During early postnatal development, SR contribution to Ca2+ cycling, although important, is smaller than in adult myocardium (1,41), probably due to structural SR underdevelopment and paucity of sarcolemma-SR specialized junctions, as well as to diminished sensitivity of the CICR mechanism (18). Because of the small volume and reduced Ca2+ buffering capacity in immature myocytes (42), a greater Ca2+ influx should have a considerable impact directly on cytosolic [Ca2+] and/or indirectly via the induction of SR Ca2+ release, and thus on contractile activity. It has been recently shown that immature human myocytes (in which AP is long) stimulated with a waveform similar to the adult AP show depressed Ca2+ transients, which indicates that prolonged AP in developing myocytes is of paramount importance for proper Ca2+ cycling (43). Similar results were observed in myocytes from senescent animals (44), which present, as neonatal cells, reduced Ito density and prolonged AP (30).

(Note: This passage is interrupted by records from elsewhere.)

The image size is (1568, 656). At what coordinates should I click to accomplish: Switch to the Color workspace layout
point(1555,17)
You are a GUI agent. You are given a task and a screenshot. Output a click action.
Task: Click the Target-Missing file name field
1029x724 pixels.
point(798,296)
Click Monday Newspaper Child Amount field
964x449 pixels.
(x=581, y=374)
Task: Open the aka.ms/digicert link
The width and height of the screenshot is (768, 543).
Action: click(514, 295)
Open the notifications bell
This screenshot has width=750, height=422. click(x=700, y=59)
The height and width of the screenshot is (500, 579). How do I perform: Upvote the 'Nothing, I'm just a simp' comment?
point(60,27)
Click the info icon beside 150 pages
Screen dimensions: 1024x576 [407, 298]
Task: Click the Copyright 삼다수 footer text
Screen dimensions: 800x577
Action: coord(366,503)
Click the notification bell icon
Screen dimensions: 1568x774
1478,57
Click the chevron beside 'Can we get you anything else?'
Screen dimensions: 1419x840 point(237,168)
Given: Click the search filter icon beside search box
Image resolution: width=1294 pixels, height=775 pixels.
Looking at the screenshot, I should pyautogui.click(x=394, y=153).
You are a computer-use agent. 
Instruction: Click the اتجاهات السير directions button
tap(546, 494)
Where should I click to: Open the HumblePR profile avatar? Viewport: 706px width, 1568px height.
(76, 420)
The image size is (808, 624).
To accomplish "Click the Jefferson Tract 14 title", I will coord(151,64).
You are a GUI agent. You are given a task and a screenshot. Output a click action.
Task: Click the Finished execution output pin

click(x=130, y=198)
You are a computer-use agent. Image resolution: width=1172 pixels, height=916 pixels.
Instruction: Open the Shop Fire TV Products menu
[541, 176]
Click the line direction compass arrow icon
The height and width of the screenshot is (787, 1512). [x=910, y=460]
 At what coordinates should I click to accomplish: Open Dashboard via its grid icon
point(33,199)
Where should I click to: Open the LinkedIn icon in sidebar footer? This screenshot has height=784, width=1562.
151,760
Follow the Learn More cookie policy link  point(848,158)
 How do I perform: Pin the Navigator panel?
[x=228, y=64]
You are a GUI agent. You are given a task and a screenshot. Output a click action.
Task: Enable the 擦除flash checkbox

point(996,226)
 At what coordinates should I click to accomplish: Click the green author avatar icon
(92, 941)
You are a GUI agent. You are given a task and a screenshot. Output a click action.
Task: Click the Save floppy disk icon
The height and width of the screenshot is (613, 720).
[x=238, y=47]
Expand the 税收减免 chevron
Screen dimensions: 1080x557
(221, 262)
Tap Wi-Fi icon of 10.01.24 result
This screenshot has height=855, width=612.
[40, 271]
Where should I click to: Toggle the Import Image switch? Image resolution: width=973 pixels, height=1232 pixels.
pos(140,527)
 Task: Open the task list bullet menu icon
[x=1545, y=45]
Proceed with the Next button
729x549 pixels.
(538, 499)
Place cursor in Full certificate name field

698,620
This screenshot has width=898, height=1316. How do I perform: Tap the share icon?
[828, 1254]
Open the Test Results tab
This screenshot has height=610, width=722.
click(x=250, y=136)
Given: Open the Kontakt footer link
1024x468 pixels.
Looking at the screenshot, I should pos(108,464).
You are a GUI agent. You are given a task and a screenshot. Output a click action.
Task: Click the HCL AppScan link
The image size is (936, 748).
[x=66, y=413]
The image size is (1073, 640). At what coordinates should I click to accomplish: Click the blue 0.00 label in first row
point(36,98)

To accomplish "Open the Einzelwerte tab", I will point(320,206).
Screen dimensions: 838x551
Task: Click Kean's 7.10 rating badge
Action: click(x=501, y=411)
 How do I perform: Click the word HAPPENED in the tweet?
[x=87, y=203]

In adults, enhanced cardiac workload due to increased hemodynamic load and/or decreased myocardial contractile function, such as in chronic ventricular hypertrophy induced by pressure overload, myocardial infarction and heart failure, are commonly associated with diminished total Ito or selectively Ito,f, and AP prolongation (7-9,35). These changes are accompanied by greater total Ca2+ influx during the long AP waveform, which may result in maintenance of Ca2+ transient amplitude, just as observed in immature and senescent ventricle. Interestingly, in these conditions the SR function is depressed, usually in association with SERCA down-regulation and diminished CICR sensitivity (1). One could thus interpret these findings from the viewpoint that Ito reduction may enable a presumably adaptive increase in Ca2+ influx during the long AP, so as to maintain Ca2+ cycling and contractile function compatible with survival.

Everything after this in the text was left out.